We Hate You Guys, Too

March 2nd, 2009

“We hate you guys,” Luo Ping, a director-general at the China Banking Regulatory Commission (CBRC), complained last week on a visit to New York. “Once you start issuing $1-$2 trillion … we know the dollar is going to depreciate, so we hate you guys, but there is nothing much we can do.”

Of course, official Chinese  newspapers the next day said Luo was just kidding.

Geoff Dyer recently wrote a lengthy analysis and commentary on the addictive relationship China and the United States have developed between each other vis a vis where and how China invests its foreign reserves. Problem is, the Chinese are not happy about the rates of return they are getting from investing in T-bills:

“China’s near $2,000bn (£1,380bn, €1,560bn) in reserves, the world’s largest, are often viewed outside the country as a great strength – an insurance policy against economic turbulence. But within China, they are increasingly seen by the public and even some policymakers as something of an albatross – a huge pool of resources not being used at home that will plunge in value if the US dollar collapses. Why, people ask, should such a relatively poor country bankroll such a rich one?”

It’s a very good question, indeed. Of course, the Chinese government was looking to sock its earnings away for a rainy day, as is the Asian habit. But, effectively, they built a house – in rather a hurry, I might add – without first building a floor. Or rather, the “floor” is more like a series of bamboo poles criss-crossing a very big, deep hole where a foundation should actually have been seeded.

That is, instead of re-investing all those hard-earned yuan back into their own society, they tucked their winnings in the only currency considered sturdy enough to serve as a reserve currency: the almighty dollah. Likely, if gold was still THE standard, they’d be investing in gold instead. The result, then, is a country that despite break-neck economic development since 1999 has little to no social safety net, a growing disparity between poor and rich that has surpassed even the USA’s greedy gap, very little infrastructure in its vast interior and an accelerating number of unemployed – both educated and uneducated.

It’s been clear the last eight years in particular that despite productivity gains in industry the average Chinese worker has seen little of it pass to his pocket – oddly, much like average American’s pocket since the early 1970s. The American middle class, though, turned to easy credit as a fix, to plug the hole in their unmet expectations for a better life. The Chinese, though, haven’t even that chimera of debt; instead, many find their lives economically unreeling into the past more quickly than it seemed to have sped forward.
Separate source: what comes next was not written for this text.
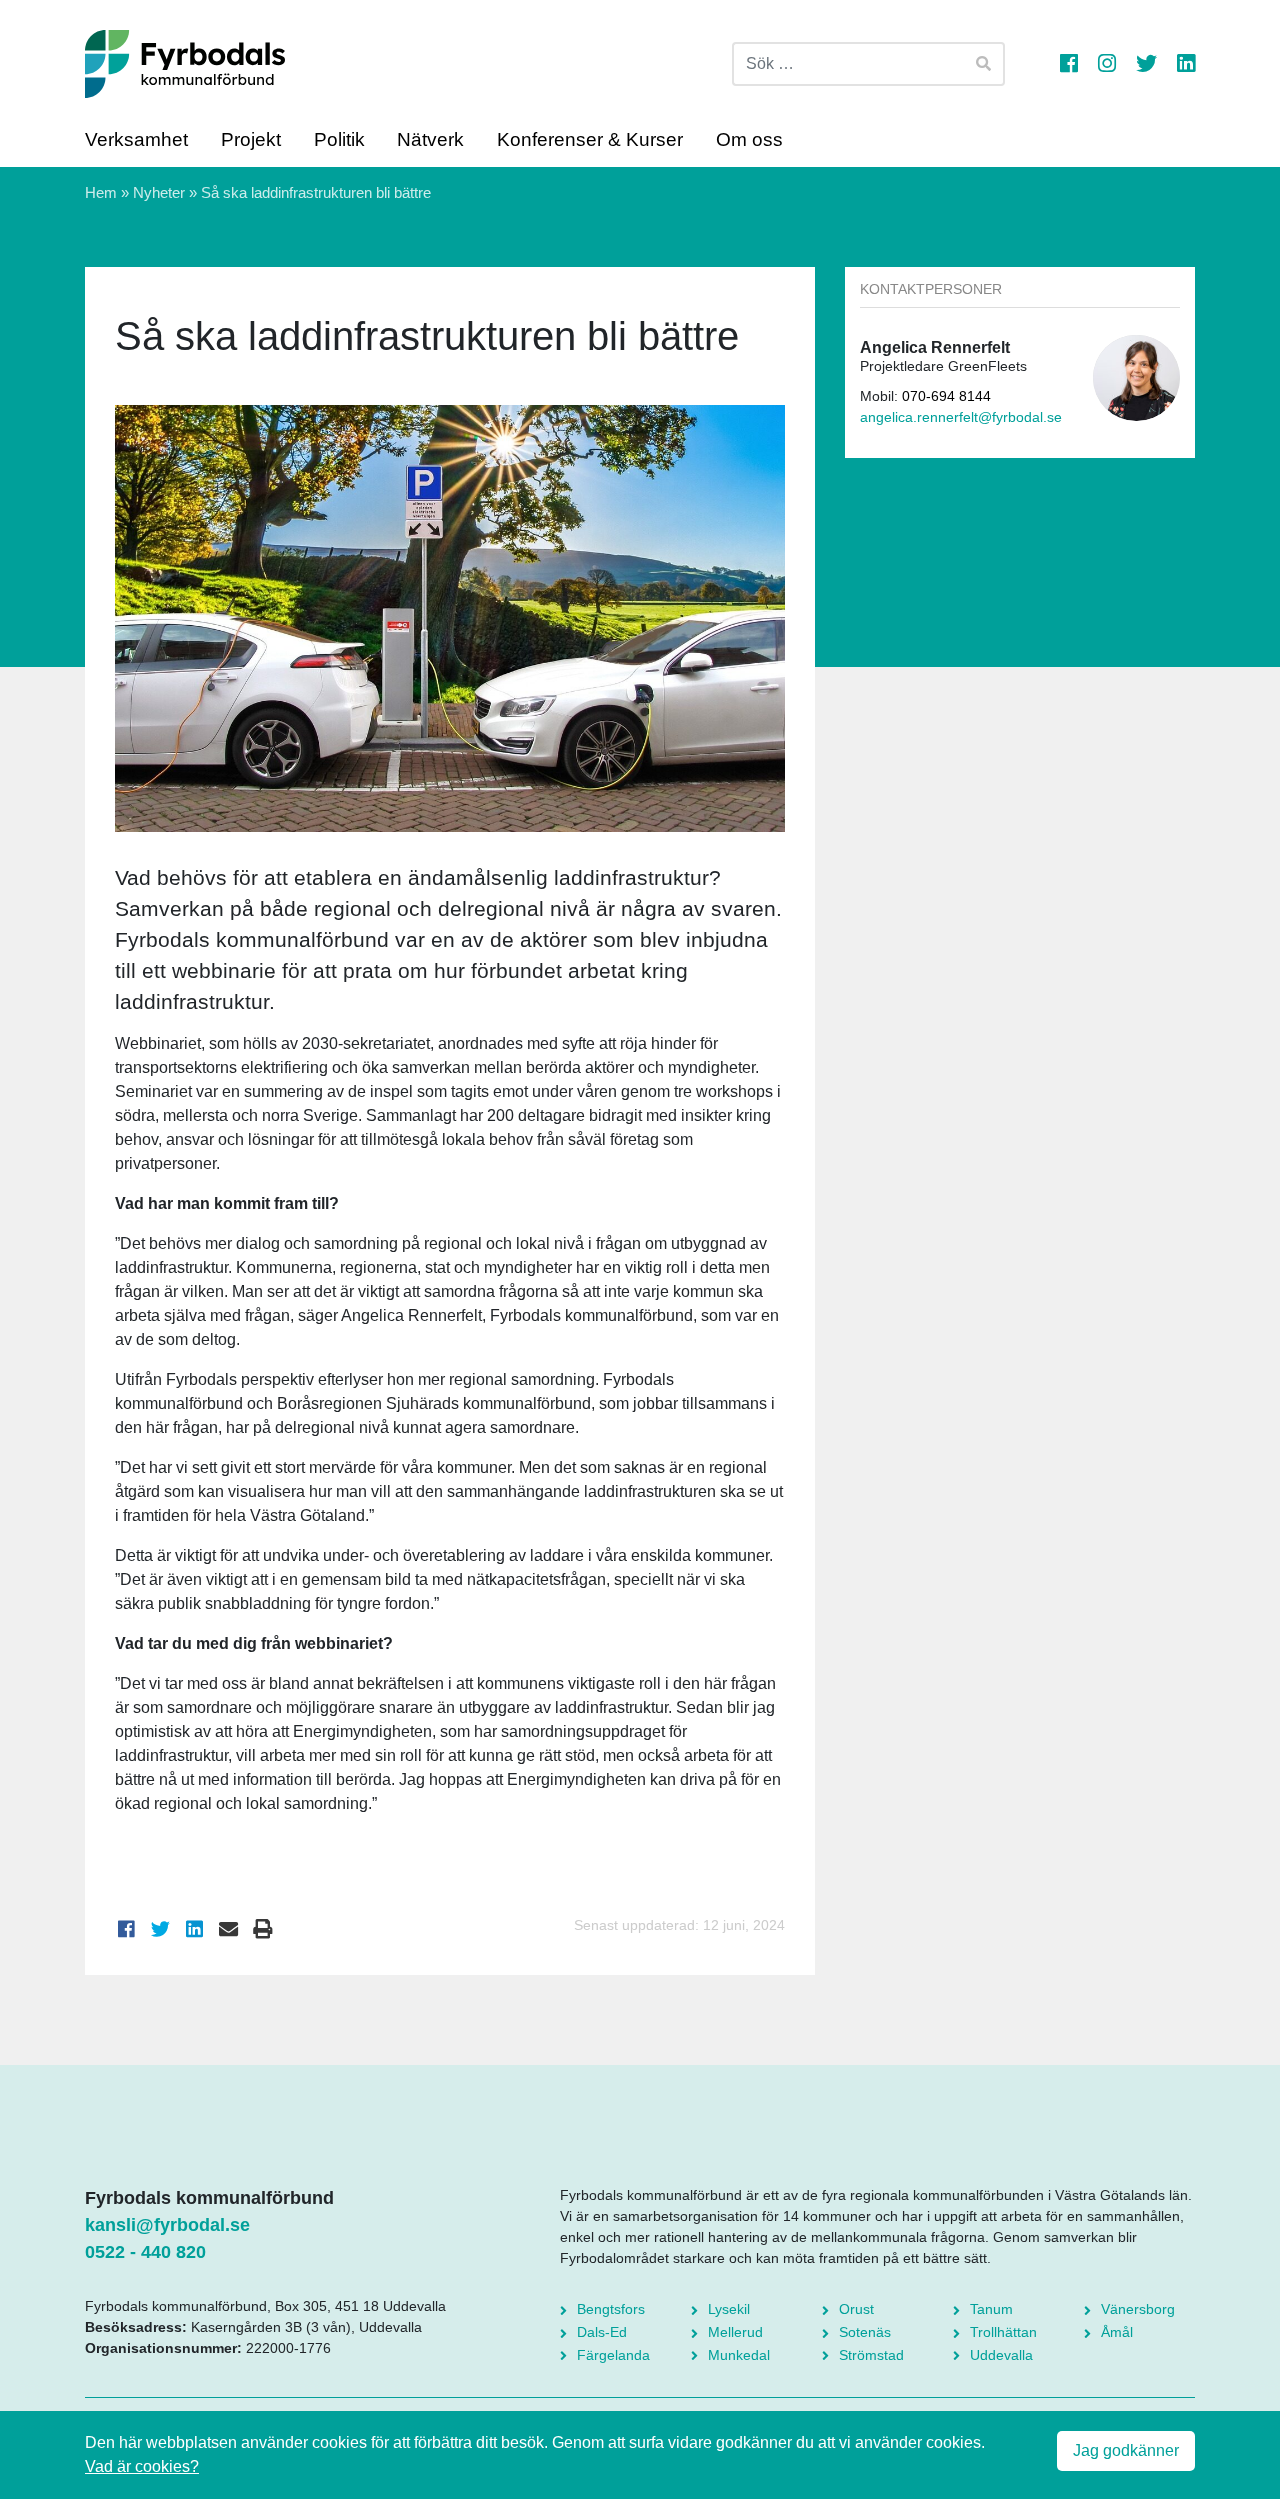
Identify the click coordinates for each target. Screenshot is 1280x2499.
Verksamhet (136, 139)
Clearly, now, it’s time for the pusher to stop pushing and for the addict to clean up its act. Neither government policy quite frankly looks that great when viewed through the prism of the disappointment and even desperation of the majority of people in both countries.

It’s time for both countries to stop pointing fingers and to give their citizens sound, stable floors based in solid economic and humanitarian fundamentals so people in both societies can actually realize AND keep the good lives their grandparents worked so hard for their descendants to realize.